Ferns N Petals
- Type: Private company
- Industry: E-Commerce
- Founded: 1994
- Founder: Vikaas Gutgutia
- Headquarters: New Delhi, India
- Area served: Worldwide
- Key people: Vikaas Gutgutia(Founder) Pawan Gadia (CEO)

= Ferns N Petals =

Indian multinational floral and gifting company

Ferns N Petals is an Indian online retailer of personalized floral, gifting, and gourmet company founded by Vikaas Gutgutia in 1994. The company is headquartered in Delhi, India, and operates in India, UAE, Singapore, Qatar, Saudi Arabia, Malaysi, and Nepal.

==History==
Ferns N Petals was founded in 1994 in New Delhi by Vikaas Gutgutia.
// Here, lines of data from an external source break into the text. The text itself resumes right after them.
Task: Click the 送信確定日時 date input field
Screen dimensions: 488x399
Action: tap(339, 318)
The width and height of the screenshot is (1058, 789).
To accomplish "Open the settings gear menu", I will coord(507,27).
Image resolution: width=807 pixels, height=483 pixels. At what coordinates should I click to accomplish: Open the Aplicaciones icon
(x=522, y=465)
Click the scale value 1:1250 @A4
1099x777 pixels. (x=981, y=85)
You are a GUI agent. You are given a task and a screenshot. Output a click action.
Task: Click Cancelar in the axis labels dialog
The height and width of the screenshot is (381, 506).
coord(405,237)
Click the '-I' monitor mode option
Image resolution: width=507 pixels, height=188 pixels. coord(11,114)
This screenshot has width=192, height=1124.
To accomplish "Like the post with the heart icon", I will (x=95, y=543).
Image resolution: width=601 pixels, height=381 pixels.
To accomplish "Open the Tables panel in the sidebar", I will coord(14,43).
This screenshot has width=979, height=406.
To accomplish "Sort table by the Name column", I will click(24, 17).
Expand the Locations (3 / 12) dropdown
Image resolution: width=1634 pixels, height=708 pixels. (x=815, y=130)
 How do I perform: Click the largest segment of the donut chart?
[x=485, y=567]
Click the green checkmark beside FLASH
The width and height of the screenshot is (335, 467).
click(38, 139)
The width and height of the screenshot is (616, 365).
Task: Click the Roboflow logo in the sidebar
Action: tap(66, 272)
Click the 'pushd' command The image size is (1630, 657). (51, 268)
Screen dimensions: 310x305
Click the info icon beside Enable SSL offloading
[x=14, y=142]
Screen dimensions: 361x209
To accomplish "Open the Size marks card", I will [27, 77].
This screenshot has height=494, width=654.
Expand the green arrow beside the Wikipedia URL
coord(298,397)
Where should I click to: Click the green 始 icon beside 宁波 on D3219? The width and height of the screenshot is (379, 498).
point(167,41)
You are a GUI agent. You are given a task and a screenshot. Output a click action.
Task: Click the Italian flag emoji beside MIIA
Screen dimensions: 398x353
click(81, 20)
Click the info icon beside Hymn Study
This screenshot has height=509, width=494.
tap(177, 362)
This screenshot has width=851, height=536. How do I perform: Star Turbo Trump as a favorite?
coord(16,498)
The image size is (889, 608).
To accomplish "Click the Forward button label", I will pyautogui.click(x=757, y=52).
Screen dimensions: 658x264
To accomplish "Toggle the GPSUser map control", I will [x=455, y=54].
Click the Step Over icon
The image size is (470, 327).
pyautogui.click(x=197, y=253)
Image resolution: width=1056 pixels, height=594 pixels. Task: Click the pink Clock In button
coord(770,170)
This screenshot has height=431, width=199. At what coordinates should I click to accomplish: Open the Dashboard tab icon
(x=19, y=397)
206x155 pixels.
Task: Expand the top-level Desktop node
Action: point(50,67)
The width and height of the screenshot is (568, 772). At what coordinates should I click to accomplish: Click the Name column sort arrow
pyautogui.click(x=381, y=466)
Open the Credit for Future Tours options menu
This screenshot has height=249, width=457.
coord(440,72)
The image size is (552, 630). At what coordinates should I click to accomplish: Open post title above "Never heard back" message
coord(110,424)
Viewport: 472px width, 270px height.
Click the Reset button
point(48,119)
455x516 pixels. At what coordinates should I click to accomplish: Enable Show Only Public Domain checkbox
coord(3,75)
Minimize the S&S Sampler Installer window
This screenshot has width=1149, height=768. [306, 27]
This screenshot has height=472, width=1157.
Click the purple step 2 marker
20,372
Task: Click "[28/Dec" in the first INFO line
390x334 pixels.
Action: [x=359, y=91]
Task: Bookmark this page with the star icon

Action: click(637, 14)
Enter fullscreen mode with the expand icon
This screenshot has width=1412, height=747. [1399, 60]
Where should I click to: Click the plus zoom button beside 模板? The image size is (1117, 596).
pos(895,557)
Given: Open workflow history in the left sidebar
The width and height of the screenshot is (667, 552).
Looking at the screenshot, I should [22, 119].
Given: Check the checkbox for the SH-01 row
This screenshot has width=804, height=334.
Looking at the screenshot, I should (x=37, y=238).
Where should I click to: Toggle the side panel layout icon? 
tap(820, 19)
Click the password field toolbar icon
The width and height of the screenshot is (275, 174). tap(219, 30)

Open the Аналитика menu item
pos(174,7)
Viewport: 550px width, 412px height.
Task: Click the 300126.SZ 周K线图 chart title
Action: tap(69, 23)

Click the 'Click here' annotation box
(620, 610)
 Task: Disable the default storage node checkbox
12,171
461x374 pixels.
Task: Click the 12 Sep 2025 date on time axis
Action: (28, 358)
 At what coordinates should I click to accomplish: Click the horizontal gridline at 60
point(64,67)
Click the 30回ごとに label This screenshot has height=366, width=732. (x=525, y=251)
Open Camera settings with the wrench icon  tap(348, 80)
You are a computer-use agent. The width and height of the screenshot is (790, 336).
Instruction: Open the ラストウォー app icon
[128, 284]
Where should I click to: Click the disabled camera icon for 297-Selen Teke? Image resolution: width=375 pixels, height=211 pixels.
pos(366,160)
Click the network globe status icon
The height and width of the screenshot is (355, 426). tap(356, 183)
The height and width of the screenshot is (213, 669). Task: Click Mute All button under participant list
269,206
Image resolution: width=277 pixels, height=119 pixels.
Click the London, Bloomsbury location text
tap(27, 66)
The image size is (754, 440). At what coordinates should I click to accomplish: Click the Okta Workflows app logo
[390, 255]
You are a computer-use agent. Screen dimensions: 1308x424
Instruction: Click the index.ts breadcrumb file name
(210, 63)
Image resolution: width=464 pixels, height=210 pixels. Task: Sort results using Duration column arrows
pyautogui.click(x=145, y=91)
The company started as a flower shop in the South Extension area of New Delhi. The first store was opened in a 200-square-foot space with four employees and was established with an investment of ₹2.5 lakh from a friend. Ferns N Petals launched its website in 2002. The company later expanded to 252 stores across 93 Indian cities and Kathmandu, Nepal. The company also operates in UAE, Singapore, Qatar, Saudi Arabia, and Malaysia. As per Business Today Ferns N Petals has 400 stores across 133 cities in India.

In March 2022, Ferns N Petals raised $27 million (₹200 crore approx) in funding from Lighthouse India Fund.